● **What is expected**:
Copy all lines in the data that contain the string "paper".

===

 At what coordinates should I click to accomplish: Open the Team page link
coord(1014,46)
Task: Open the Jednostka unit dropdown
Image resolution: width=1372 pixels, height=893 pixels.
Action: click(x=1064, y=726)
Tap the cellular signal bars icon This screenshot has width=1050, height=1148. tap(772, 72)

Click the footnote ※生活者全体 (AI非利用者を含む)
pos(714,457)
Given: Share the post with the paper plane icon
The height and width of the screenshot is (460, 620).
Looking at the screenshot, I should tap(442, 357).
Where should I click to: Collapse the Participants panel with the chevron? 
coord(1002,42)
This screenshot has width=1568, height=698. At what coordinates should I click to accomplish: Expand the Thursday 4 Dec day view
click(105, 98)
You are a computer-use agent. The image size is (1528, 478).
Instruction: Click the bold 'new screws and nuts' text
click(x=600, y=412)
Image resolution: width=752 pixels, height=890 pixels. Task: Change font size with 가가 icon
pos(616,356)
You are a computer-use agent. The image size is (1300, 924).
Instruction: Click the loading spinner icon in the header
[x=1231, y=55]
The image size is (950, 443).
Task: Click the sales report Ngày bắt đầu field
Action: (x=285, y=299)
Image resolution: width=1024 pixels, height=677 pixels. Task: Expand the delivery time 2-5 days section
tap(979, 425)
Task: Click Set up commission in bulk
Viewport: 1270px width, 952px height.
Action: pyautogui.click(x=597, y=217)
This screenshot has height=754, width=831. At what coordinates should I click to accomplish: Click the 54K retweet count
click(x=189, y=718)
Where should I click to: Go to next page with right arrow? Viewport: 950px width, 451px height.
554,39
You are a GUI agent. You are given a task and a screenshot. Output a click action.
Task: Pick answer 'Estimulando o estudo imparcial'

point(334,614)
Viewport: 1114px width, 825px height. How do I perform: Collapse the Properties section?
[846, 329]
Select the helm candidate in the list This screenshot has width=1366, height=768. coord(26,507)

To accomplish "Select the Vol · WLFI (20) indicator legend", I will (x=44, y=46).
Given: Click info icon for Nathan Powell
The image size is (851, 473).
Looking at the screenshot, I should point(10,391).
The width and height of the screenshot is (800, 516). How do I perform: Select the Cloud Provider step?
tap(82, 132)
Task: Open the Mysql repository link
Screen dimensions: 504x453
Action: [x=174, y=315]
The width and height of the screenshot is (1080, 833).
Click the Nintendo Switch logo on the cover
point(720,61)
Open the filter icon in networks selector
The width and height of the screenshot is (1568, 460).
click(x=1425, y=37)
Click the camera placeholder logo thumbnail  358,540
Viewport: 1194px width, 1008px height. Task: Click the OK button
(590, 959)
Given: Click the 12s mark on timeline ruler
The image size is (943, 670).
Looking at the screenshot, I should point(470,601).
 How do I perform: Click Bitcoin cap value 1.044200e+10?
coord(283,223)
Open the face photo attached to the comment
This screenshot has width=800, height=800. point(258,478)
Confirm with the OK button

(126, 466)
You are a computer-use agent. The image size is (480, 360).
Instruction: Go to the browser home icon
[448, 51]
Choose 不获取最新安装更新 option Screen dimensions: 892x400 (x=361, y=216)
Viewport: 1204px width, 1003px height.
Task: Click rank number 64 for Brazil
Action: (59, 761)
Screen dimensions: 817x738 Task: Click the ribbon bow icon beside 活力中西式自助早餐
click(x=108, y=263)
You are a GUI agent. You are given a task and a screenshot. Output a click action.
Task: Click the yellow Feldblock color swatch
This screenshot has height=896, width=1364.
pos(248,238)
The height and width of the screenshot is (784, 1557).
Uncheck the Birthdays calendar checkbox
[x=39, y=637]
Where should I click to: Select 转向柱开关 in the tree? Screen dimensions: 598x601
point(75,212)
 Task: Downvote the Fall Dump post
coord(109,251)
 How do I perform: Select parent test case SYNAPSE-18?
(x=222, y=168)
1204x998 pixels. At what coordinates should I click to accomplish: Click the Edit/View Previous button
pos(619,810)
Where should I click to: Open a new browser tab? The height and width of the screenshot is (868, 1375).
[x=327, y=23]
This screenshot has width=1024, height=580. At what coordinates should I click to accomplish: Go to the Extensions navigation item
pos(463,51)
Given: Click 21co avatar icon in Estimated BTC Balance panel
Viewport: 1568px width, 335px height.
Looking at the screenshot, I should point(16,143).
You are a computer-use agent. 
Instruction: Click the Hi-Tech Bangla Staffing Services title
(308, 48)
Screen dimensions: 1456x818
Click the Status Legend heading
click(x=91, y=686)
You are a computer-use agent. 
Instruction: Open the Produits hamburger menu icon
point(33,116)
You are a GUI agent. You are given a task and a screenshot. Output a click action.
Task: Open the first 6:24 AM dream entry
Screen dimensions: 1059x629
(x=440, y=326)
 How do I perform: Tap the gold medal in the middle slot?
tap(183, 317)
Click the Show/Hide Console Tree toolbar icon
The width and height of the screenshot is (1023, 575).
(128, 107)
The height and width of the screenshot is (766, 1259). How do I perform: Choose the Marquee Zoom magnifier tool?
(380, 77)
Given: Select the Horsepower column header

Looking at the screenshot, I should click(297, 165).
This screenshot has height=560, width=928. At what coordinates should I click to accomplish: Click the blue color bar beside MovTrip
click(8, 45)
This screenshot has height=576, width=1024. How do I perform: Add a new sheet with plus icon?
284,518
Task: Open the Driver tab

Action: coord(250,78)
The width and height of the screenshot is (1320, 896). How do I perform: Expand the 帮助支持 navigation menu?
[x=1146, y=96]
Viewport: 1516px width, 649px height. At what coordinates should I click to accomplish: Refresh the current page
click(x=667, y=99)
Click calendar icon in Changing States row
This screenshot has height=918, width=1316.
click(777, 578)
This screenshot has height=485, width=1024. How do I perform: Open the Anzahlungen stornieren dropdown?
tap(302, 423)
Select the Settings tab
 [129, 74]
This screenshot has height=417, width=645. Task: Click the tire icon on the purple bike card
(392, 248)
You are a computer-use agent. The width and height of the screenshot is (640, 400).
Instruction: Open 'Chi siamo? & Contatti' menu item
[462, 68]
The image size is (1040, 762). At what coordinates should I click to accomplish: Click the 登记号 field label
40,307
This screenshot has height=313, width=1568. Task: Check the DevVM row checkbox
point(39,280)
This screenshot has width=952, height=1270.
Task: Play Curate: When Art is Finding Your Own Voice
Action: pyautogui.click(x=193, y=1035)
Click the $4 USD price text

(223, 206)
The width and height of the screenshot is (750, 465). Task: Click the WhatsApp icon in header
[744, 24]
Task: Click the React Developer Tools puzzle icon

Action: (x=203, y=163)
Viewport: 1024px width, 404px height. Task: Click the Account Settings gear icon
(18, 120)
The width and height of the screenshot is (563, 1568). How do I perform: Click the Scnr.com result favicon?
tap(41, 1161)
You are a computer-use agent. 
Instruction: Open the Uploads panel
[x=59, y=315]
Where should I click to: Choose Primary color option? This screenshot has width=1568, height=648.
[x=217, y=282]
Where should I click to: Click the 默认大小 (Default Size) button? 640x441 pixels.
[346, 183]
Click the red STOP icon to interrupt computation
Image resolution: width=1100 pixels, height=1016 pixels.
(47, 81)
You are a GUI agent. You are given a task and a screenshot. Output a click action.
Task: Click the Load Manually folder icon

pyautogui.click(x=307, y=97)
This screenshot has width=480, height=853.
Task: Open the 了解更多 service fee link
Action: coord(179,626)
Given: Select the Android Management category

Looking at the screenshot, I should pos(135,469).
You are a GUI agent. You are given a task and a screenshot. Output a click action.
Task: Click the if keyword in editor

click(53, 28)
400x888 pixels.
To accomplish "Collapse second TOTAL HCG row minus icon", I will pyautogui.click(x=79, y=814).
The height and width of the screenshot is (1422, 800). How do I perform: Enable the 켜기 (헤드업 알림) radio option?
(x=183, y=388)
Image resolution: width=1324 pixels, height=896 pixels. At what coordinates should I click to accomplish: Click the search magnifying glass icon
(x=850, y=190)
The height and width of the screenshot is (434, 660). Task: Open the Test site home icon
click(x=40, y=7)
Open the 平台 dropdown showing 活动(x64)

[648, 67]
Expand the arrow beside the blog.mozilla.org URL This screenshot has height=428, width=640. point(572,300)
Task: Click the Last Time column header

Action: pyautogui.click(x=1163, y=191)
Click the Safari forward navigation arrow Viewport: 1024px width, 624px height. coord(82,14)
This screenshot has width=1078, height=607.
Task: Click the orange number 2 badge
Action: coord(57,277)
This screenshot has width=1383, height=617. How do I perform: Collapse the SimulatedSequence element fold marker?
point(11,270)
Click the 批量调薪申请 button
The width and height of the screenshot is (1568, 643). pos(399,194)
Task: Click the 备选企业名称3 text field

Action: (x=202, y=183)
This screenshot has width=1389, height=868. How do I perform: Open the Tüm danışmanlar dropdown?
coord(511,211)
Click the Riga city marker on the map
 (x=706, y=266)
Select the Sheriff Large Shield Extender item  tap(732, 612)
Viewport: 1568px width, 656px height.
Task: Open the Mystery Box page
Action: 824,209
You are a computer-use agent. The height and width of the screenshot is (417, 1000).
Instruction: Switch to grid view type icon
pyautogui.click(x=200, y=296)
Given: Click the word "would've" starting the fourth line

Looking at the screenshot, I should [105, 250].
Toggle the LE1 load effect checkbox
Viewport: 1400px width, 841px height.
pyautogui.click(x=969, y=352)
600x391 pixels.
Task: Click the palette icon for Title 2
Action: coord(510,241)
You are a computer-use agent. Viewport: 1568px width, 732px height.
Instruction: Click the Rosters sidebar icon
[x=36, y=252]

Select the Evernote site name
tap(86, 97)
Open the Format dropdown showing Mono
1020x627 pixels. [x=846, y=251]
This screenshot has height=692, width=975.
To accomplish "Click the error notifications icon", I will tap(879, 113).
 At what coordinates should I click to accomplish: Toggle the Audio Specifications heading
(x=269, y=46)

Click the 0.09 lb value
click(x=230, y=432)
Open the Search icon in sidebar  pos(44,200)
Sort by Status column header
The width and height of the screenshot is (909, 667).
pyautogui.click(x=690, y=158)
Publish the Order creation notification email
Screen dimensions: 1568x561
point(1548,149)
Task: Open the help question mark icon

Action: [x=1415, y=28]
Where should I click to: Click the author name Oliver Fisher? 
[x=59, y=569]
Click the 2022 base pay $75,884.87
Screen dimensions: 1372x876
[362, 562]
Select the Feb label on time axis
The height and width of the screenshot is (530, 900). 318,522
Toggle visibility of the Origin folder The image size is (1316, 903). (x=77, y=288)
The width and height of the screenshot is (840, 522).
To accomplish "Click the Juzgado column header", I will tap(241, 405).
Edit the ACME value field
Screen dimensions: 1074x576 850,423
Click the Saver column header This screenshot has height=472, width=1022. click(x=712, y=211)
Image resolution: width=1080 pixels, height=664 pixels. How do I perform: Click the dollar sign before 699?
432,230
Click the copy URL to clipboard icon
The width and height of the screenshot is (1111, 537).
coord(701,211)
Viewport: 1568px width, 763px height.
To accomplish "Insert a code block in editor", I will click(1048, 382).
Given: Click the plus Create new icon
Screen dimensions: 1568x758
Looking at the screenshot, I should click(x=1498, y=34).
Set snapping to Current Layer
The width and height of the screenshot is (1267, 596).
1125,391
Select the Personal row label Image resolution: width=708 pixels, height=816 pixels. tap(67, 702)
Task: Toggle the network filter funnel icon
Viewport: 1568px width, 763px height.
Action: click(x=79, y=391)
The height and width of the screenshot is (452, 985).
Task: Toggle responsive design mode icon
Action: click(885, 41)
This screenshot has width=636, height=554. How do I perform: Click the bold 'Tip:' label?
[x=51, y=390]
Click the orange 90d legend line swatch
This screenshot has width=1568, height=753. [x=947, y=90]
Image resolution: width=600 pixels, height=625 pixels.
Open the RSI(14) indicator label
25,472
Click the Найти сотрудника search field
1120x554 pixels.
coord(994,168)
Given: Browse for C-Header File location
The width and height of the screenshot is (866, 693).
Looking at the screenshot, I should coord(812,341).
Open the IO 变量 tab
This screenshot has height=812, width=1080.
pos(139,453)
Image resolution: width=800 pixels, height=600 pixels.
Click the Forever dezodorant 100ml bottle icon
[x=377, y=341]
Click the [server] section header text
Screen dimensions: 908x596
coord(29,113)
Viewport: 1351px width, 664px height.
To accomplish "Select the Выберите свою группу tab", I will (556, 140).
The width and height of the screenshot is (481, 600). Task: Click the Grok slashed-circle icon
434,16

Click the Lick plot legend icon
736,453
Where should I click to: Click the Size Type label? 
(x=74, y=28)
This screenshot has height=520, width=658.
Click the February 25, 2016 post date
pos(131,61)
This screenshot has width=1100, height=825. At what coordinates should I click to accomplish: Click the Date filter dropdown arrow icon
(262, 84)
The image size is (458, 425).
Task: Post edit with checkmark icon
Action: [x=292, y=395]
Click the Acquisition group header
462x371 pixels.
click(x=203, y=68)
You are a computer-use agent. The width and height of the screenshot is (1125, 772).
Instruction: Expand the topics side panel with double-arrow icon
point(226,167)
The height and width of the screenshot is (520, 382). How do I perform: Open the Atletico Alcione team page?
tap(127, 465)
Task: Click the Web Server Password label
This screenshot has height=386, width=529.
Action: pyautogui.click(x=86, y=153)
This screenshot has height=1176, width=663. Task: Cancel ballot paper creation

===

● **Expected answer**:
Given: Share the post with the paper plane icon
This screenshot has height=1176, width=663. Task: Cancel ballot paper creation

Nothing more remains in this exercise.